Saturday, May 26, 2012

Chicken Stock

Can I tell you a secret? You have to promise you won't tell anyone...

Alright, if you promise you won't tell, I'll tell you my secret.  Are you ready for it? Well, here it is.

I only pretend that I make homemade stock for culinary reasons. Any talk of "oh, there's just no comparison" or "it really is worth the extra effort" is just that - talk. Sure, it may all be true, but it's not the reason I make stocks. In fact, I regularly buy boxes of the stuff and use it frequently (the six-pack from Costco and I are besties).

Nope. I make homemade stock because I'm kind of cheap and hate wasting things. And homemade stock is a great way to clean out the veggie crisper. It's just a bonus that it's super easy and makes my house smell good. In fact, it's so easy that it just may change your life.

Here's what I do:

If you want to make a meat stock, save the bones (a chicken carcass works really great). Put that at the bottom of a crock pot (mine is a 4-quart, and I think a slightly larger one would work better, but I make do). If you want to do a veggie stock, skip this step.

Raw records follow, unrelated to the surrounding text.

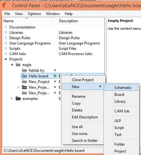Image resolution: width=141 pixels, height=155 pixels.
Task: Open the Options menu
Action: tap(34, 14)
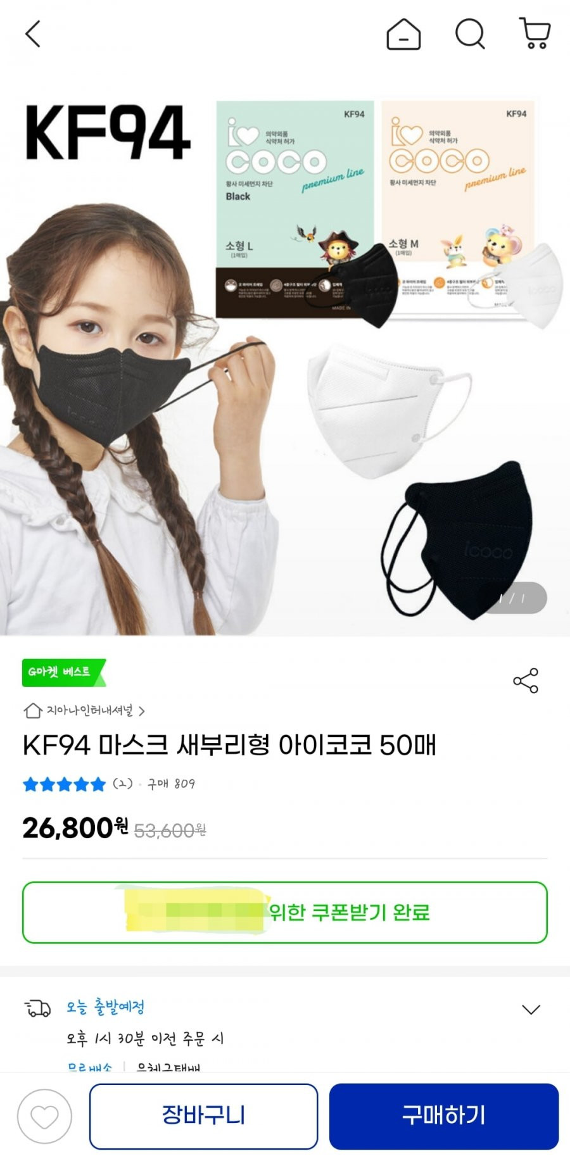Open the five-star rating reviews
570x1161 pixels.
[x=64, y=784]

Next, add some veggies. I think onions, carrots, and celery are the essentials, but I've not used carrots or celery when I was out. Baby carrots, shredded carrot, carrot coins - whatever you've got. If you're using whole carrots, you don't even need to peel them. Cut those and the celery into big chunks. If you have a whole onion, chop it into big chunks and leave the skin on. The skin will help the stock get a nice dark color. If you have something else onion-y that you want to get rid of, throw that in too - shallots, scallions, leeks... they're all good. I'm pretty sure I added a green pepper once when I discovered I had one that was at the "I need to use this by tomorrow or throw it out" stage.

Add some garlic. I prefer to use whole cloves, in their skins (again, the skins help get that nice stock-y color), but if you only have a jar of minced or those little frozen garlic cubes from Trader Joe's, throw a few cloves worth in.

Next add some fresh herbs - a few full sprigs. I prefer to use Parsley and Thyme, but I'm really not picky. I've used Rosemary instead. Once, I even threw in some arugula. Use whatever you've got. I wouldn't recommend using dried herbs, though - only fresh, whole sprigs.

Throw in a palm full of whole peppercorns.

Cover everything with water, put the lid on the crockpot, and cook on low for 8-10 hours.

Pour everything through a fine mesh strainer and let cool before packaging up into individual containers. It will stay in the fridge for a few days or frozen for a long time.

Saturday, May 12, 2012

Jalapeno Poblano Chili

I love CookingLight. The day the new issue arrives in my mailbox is sort of like a mini-Christmas. If it sits on my coffee table for too long without me looking at it, I start to get antsy. When I saw this recipe for Jalapeno-Poblano Chili, I knew we had to test it out as a more every-day substitute for the famous chili recipe that feeds an army and takes at least 2 days to prepare.

I took a few liberties with the recipe - most notably, I used actual beef, cut into cubes instead of ground beef (personal preference). I also used a regular light-colored beer instead of Corona (because I realized at last minute we didn't have any). 

The results were great. It is officially our new favorite "substitute" chili recipe. 

Poblano-Jalapeno Chili
CookingLight March 2012

Saturday, May 5, 2012

Grilled Calzones

My husband went to college in Iowa City (go Hawks...?).  It's a lovely little city with a lot of really wonderful food places. My personal favorite is a place called Sam's. Their calzones are A-mazing. Truly. I find myself craving them at random. In fact, if someone would bring one to my house right now, they would be my favorite person ever. Unfortunately, Iowa City is over 4 hrs away by car and we only get down there once every year or two. So when we go, we have to make it count. And the rest of the time, we try to replicate their calzones.

This was our latest attempt (using our brand new pizza stone!). While they were delicious, they still didn't capture the magic of Sam's. My husband is convinced it's all about the sauce and we just haven't found the right sauce recipe yet. I'm willing to entertain this argument...

Grilled Calzones
Makes 2

Here's what I did...

Get some fresh pizza dough and divide it in half. Roll each half out pretty thin. Put one half on a lightly-oiled pizza stone. Put down on half of the crust a layer of shredded cheese, a layer of pepperoni, a small layer of cheese, some browned Italian sausage crumbles, another small layer of cheese, more pepperoni, and then more cheese. Fold in half and then crimp up the edges.

Bring the other half over to the pizza stone and repeat.

Brush some oil on the top of both.

Put on a warm grill and cook until the dough is clearly cooked. You may want to flip it a couple times during cooking to ensure that both the top and bottom are cooked and the cheese inside is evenly melted.

Cut the calzones into strips and serve with marinara.